Palazzi in rovina, castelli abbandonati, ville dimenticate, ruderi nei quali è rintracciabile una traccia di vita remota. Il fascino dell'oblio, la bellezza trascurata. Questo è l'urban exploration, per brevità chiamata urbex. Se lo utilizzate come hashtag su Instagram, avrete subito chiaro di che cosa si tratta: milioni e milioni di fotografie, spesso enfatizzate in HDR spinto, scattate in posti abbandonati, malinconicamente superbi, a metà tra la location di un film horror e il magazzino di un rigattiere. L'urbex è un genere fotografico con regole precise. In primis il rispetto per il luogo fotografato, sul quale vige il riserbo più assoluto. Riserbo, e rispetto. È assolutamente vietato spostare gli oggetti che ci sono al suo interno, e ancora più illegale poetarii via. Prendi solo foto, lascia solo impronte, dice una massima di questo movimento artistico. Il codice etico prevede anche che debbano essere visitate soltanto le strutture già trovate con porte o finestre aperte, questo per non commettere infrazioni dal punto di vista legale.

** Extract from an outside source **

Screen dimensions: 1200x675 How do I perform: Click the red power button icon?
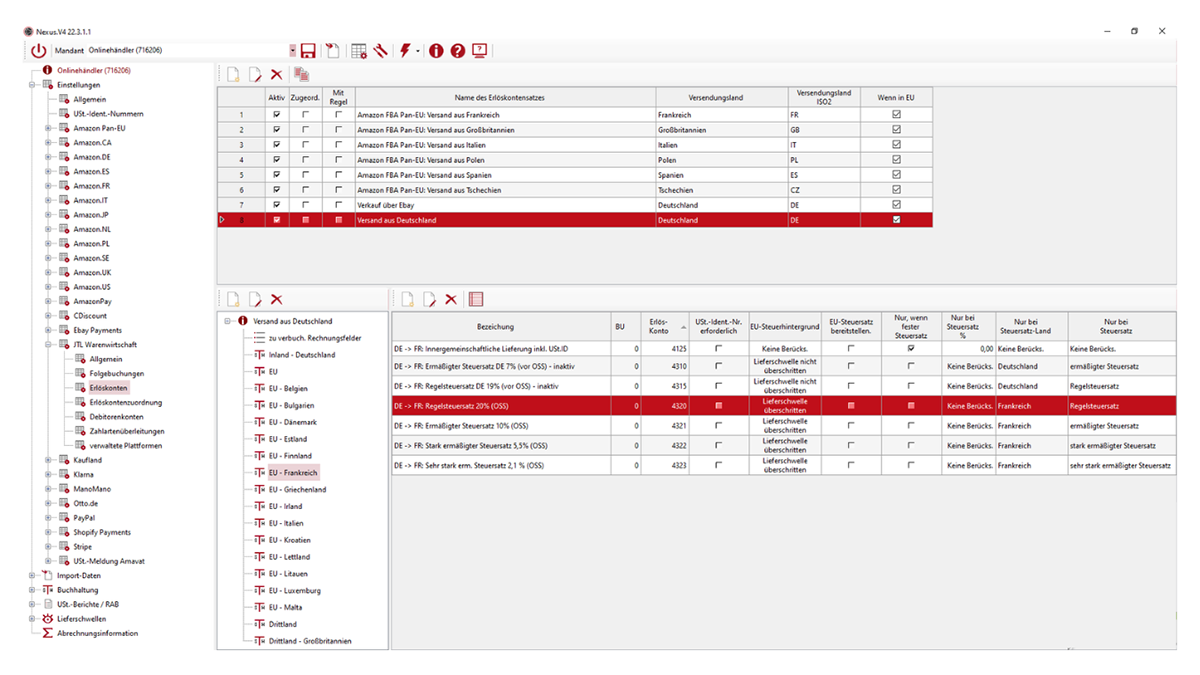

Poi c'è la questione del rischio. Tutti noi, da ragazzini, abbiamo avuto l'amico o l'amica che ci invitava ad esplorare l'immancabile palazzo abbandonato, tra storie di fantasmi o di chissà quale altro tipo di mostri che c'erano all'interno, e le compagnie puntualmente si dividevano tra quelli che ci entravano davvero, e quelli che si tiravano indietro. Chi fa fotografia urbex è cresciuto, ma rimane della prima tipologia di persone. Ma rimane il fatto che entrare in un edificio dismesso, se non pericolante, è a tutti gli effetti un'attività rischiosa per la propria pelle, ed è anche per questo che non vengono divulgate le coordinate dei palazzi fotografati. Sicuramente, un continuo andirivieni di fotografi, o anche di curiosi, avrebbe un impatto maggiore sugli edifici che già sono in uno stato di decadenza. Inoltre, la troppa pubblicità potrebbe attrarre anche dei malintenzionati, cosa che non è affatto da escludere. Ed è ancora per questo motivo, che è sempr meglio non andarci da soli, a fare urbex. Le palle, metaforiche, ci vogliono, ed è sempre meglio averne quattro, anziché due.
Non che sia propriamente una nicchia, l'urbex. Cercando l'hashtag su Instagram, l'algoritmo segnala qualcosa come 12 milioni di post. L'hashtag #ferragni, per dire, ne ha 94mila. Eppure il popolo degli esploratori urbani è arrivato soltanto adesso all'interesse generale, perché negli ultimi giorni se ne è parlato a proposito del caso della ragazza uccisa ad Aosta, nei dintorni di La Salle, verso Courmayeur. Addirittura mamma Rai se n'è accorta, mandando in onda un servizio, all'interno di "Chi l'ha visto", sulla fotografia urbex. Auriane Nathalie Laisne sarebbe arrivata in Valle d'Aosta proprio per fare Urbex, insieme con il suo assassino, Sohaib Teima, per poi finire uccisa proprio dentro una cappella abbandonata. Lui è già stato arrestato in Francia, e ci si augura che presto venga fatta luce sulla vicenda, ma se ora stanno tirando fuori anche l'ipotesi di una challenge di Tik Tok, in questi giorni abbiamo già visto spuntare titoli come "la trappola dell'urbex", e sia la vittima che il carnefice sono stati rappresentati come "due vampiri", stimolando nell' opinione pubblica un immaginario torbido e oscuro. Il problema è che, facendo così, da un lato non si fa altro che colpevolizzare un passatempo artistico, che ha l'obiettivo nobile di ri-vitalizzare gli edifici in decomposizione: tutt'altro che mortifero, anzi, il contrario, mentre dall'altro si suggerisce, sotto le righe, che lei se la sia un po' andata a cercare.